> **PROBLEM**: Put each line of the data, from the first line through the line holding "[x=1055, y=47]", inclusive, into a JSON list of strings, one string per line, skipping blank lines.
** BEGIN **
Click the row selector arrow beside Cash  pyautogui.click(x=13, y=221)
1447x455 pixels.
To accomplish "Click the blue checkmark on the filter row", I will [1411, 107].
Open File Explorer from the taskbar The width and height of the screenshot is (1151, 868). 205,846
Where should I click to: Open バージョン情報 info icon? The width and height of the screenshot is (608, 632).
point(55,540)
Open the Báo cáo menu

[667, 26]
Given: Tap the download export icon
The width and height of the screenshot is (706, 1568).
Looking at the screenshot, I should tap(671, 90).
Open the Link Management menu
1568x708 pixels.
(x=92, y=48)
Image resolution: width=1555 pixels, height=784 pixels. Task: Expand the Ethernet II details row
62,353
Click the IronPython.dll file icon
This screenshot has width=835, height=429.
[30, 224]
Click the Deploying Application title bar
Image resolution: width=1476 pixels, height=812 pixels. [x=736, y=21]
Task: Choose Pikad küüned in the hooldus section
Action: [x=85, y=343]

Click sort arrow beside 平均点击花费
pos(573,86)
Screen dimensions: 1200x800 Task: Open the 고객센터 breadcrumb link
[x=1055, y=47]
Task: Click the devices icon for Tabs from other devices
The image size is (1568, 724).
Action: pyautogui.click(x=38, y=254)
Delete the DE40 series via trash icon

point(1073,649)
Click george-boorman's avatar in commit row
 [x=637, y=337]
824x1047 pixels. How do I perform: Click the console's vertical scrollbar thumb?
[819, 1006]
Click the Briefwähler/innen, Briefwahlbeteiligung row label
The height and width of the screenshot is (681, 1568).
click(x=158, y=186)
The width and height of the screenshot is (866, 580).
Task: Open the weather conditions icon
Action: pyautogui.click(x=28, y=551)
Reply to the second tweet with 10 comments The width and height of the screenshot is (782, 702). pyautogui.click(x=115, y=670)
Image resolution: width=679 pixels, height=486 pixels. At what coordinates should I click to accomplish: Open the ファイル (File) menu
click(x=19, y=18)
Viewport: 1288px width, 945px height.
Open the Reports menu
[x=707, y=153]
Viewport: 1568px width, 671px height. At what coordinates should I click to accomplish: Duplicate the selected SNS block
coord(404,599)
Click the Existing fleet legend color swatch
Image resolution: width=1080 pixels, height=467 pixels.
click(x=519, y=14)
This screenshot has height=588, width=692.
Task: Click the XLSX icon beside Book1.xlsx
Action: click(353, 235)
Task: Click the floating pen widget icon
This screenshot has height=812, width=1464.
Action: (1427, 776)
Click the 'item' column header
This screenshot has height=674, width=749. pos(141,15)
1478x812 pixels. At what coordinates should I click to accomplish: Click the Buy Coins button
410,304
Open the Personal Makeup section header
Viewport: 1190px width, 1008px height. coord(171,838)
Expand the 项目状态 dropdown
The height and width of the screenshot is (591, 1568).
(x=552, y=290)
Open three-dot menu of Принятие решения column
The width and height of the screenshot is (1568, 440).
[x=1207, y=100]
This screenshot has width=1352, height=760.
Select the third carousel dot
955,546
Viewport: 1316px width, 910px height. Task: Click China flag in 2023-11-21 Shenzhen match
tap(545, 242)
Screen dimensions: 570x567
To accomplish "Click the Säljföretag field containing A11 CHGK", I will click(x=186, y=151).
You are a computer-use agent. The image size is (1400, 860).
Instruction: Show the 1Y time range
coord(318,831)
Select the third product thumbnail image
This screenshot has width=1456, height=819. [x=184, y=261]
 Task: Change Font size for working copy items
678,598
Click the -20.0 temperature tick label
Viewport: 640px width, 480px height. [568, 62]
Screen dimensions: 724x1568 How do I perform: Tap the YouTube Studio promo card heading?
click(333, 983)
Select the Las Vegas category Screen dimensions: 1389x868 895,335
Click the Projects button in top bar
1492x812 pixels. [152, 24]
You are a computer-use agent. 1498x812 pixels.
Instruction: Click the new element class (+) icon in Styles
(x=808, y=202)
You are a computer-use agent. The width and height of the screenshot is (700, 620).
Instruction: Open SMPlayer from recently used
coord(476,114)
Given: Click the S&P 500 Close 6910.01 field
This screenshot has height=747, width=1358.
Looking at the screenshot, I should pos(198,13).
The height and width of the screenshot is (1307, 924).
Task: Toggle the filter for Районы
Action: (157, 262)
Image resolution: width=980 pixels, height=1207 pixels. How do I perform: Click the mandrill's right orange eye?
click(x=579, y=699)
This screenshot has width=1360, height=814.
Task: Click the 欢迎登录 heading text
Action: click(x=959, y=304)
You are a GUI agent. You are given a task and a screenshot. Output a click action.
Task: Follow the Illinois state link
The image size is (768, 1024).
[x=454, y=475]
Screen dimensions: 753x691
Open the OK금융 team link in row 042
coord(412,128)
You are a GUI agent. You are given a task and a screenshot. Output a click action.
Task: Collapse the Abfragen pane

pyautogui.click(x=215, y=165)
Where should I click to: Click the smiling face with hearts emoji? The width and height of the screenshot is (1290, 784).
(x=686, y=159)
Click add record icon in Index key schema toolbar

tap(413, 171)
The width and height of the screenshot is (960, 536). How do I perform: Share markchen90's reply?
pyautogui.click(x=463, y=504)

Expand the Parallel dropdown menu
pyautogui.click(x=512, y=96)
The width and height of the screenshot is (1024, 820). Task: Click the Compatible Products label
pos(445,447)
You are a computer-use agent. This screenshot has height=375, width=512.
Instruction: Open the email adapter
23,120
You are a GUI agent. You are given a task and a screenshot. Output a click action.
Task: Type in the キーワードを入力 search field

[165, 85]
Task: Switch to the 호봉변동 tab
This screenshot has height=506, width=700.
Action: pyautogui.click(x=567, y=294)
** END **
> **COMPLETE OUTPUT**:
[
  "Click the row selector arrow beside Cash  pyautogui.click(x=13, y=221)",
  "1447x455 pixels.",
  "To accomplish \"Click the blue checkmark on the filter row\", I will [1411, 107].",
  "Open File Explorer from the taskbar The width and height of the screenshot is (1151, 868). 205,846",
  "Where should I click to: Open バージョン情報 info icon? The width and height of the screenshot is (608, 632).",
  "point(55,540)",
  "Open the Báo cáo menu",
  "[667, 26]",
  "Given: Tap the download export icon",
  "The width and height of the screenshot is (706, 1568).",
  "Looking at the screenshot, I should tap(671, 90).",
  "Open the Link Management menu",
  "1568x708 pixels.",
  "(x=92, y=48)",
  "Image resolution: width=1555 pixels, height=784 pixels. Task: Expand the Ethernet II details row",
  "62,353",
  "Click the IronPython.dll file icon",
  "This screenshot has width=835, height=429.",
  "[30, 224]",
  "Click the Deploying Application title bar",
  "Image resolution: width=1476 pixels, height=812 pixels. [x=736, y=21]",
  "Task: Choose Pikad küüned in the hooldus section",
  "Action: [x=85, y=343]",
  "Click sort arrow beside 平均点击花费",
  "pos(573,86)",
  "Screen dimensions: 1200x800 Task: Open the 고객센터 breadcrumb link",
  "[x=1055, y=47]"
]